*** Recorded data

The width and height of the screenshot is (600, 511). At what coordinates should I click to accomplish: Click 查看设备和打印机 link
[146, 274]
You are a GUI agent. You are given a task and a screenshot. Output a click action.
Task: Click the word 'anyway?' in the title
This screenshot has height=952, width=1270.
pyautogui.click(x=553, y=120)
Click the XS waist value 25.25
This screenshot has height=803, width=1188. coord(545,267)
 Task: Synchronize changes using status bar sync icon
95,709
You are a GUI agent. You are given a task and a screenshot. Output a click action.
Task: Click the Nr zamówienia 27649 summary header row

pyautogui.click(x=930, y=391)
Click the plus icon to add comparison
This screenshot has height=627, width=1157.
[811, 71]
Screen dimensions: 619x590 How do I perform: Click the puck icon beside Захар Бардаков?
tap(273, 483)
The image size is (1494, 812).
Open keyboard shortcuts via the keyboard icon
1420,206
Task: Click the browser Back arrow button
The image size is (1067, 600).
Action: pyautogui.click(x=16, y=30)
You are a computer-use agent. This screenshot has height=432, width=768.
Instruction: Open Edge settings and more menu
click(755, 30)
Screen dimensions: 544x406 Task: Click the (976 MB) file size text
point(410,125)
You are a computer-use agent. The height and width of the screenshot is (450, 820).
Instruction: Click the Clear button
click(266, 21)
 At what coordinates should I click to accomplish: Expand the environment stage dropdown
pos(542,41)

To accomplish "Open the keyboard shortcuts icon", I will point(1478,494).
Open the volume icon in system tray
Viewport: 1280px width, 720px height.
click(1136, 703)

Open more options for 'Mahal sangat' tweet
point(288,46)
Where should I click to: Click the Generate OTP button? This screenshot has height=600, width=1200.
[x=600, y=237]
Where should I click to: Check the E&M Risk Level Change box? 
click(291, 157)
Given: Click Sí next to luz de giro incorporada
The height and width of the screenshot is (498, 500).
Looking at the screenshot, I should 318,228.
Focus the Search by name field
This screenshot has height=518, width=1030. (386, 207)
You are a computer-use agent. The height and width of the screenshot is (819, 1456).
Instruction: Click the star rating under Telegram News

******

The answer must be a single number: how many lines of the entries contain "computer".

3